The group then shared the addresses with the website Gawker.
The criminal complaint against Spitler and Auernheimer detailed online conversations in which the duo's peers discuss selling the addresses to spammers.
"You could put them in a database for spamming for example sell them to spammers ...'' a user named Nstyr wrote to Spitler, the complaint alleges.

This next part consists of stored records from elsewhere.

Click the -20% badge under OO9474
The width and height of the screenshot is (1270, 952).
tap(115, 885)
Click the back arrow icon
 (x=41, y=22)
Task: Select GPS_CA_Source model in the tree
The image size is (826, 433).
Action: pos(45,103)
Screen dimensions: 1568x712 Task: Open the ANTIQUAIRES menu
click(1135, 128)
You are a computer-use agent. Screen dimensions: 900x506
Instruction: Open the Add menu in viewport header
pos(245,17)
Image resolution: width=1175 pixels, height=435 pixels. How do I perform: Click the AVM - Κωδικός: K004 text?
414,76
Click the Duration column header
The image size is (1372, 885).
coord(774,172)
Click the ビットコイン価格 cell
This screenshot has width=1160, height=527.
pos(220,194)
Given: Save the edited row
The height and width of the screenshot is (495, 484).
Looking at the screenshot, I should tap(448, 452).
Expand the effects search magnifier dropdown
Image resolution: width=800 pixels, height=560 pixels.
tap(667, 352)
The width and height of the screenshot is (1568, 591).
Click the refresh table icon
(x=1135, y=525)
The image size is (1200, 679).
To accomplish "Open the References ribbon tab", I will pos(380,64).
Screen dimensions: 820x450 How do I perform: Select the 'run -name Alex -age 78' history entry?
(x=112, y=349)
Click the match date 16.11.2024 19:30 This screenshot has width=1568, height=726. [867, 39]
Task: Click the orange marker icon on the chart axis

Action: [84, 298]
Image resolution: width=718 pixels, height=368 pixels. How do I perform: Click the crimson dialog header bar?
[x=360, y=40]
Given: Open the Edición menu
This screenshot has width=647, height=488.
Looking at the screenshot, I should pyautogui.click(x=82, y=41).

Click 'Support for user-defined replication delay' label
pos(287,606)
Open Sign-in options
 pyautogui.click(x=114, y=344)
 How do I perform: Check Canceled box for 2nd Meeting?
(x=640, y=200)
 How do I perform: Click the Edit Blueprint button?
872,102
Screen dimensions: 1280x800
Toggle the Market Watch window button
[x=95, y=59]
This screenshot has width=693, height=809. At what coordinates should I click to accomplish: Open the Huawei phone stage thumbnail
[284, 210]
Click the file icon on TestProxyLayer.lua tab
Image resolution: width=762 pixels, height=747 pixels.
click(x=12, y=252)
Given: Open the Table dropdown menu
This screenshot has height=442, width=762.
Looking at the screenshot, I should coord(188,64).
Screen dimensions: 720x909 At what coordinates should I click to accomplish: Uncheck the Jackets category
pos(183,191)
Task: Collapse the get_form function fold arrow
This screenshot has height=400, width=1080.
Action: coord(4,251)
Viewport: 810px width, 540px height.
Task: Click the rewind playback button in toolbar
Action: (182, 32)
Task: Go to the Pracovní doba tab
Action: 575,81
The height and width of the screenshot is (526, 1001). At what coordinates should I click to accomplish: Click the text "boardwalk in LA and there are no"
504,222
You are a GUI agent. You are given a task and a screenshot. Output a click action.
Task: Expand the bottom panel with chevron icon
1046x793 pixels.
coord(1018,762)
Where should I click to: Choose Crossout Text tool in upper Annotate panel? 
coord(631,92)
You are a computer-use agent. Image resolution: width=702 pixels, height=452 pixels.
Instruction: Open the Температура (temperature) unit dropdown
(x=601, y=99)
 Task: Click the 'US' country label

An affidavit also claimed Auernheimer bragged about the operation in a blog posting on June 9, 2010, and an interview with CNET published online the following day, but later backtracked from those statements. It quoted him from a New York Times article declaring, "I hack, I ruin, I make piles of money. I make people afraid for their lives.''
Spitler pleaded guilty last year.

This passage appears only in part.